*Description of the task*: Only an exact copy is wanted: the lines from the one holding "Screen dimensions: 1476x772" through the last line below, minus the pictures.

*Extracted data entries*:

_ _ _ _

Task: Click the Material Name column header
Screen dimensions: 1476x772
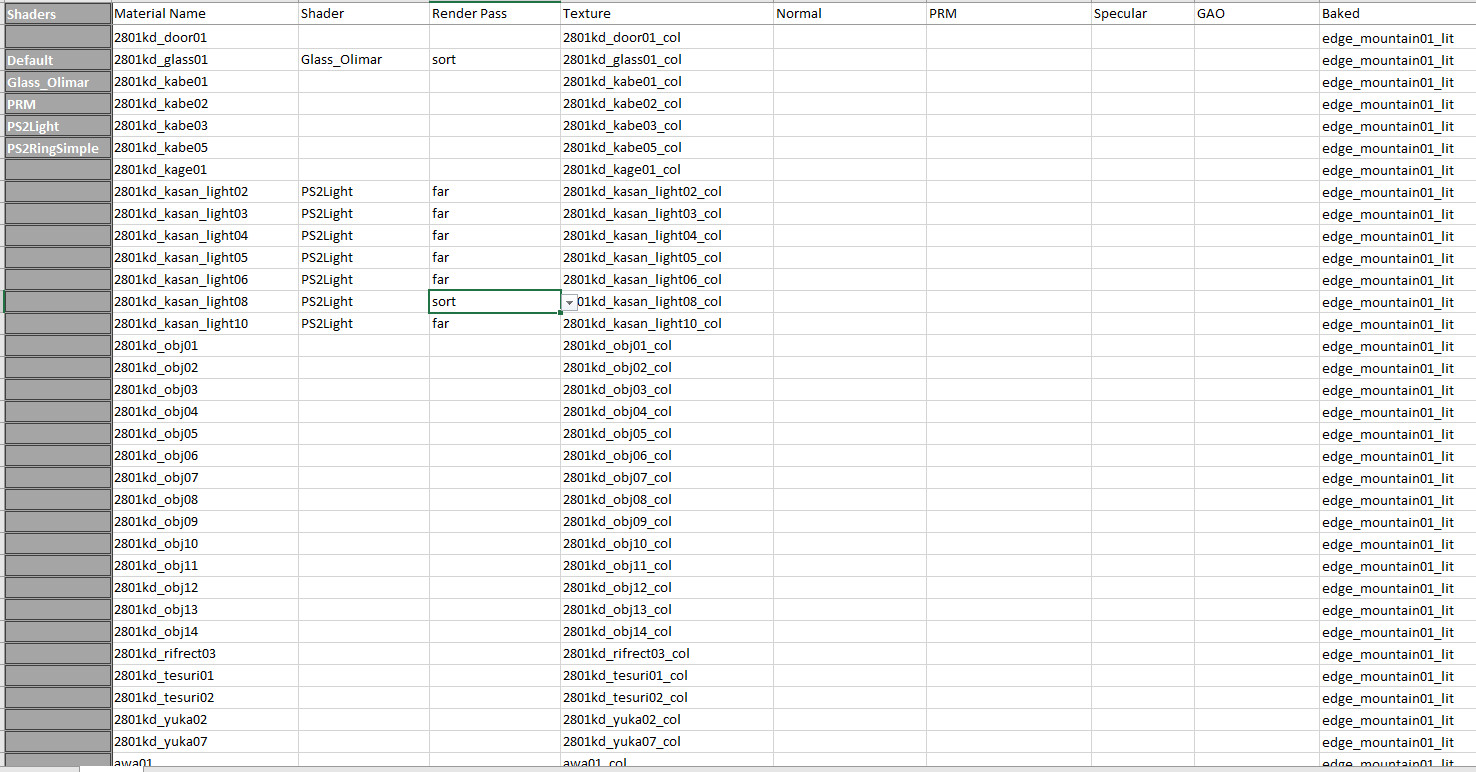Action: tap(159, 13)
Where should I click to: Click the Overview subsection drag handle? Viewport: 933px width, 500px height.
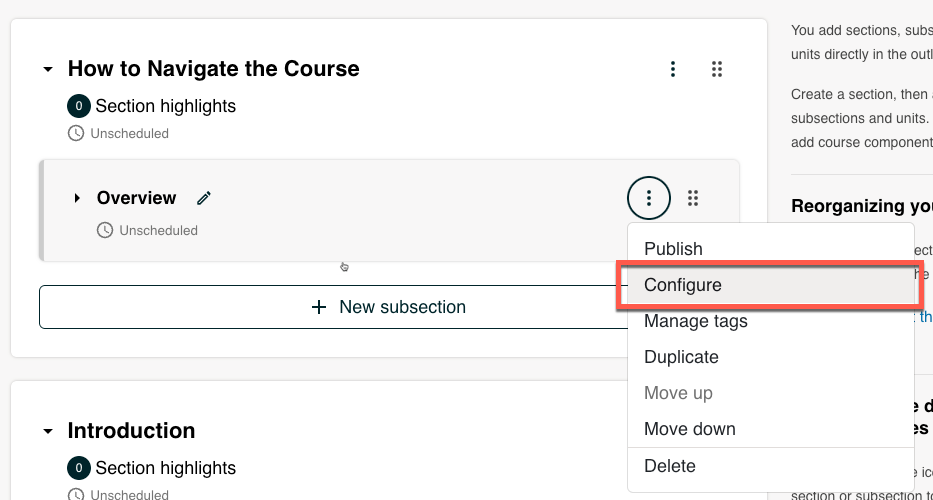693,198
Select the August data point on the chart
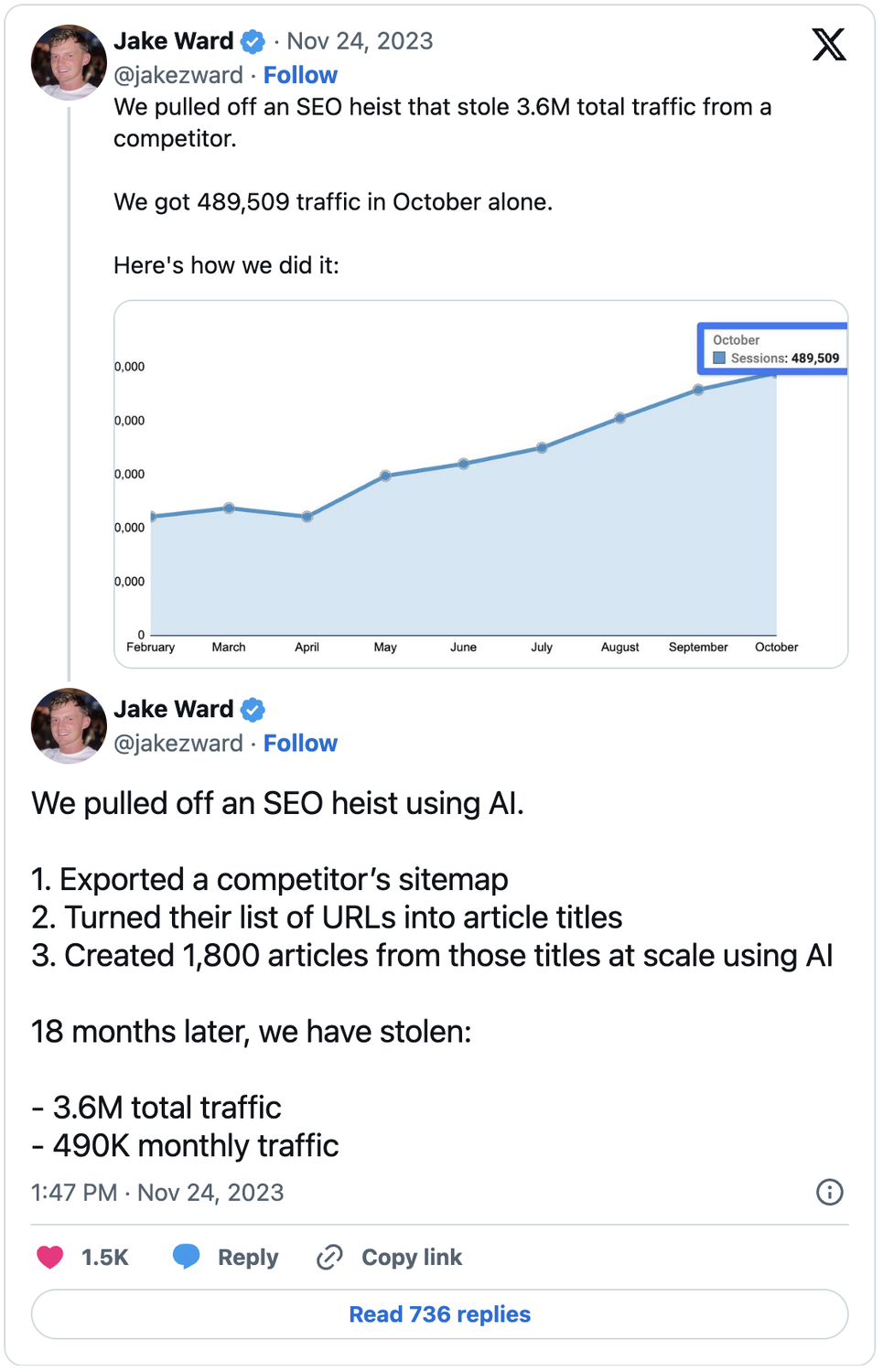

_ _ _ _

*Completed exercise*:
Screen dimensions: 1476x772
Action: tap(159, 13)
Where should I click to: Click the Overview subsection drag handle? Viewport: 933px width, 500px height.
693,198
Select the August data point on the chart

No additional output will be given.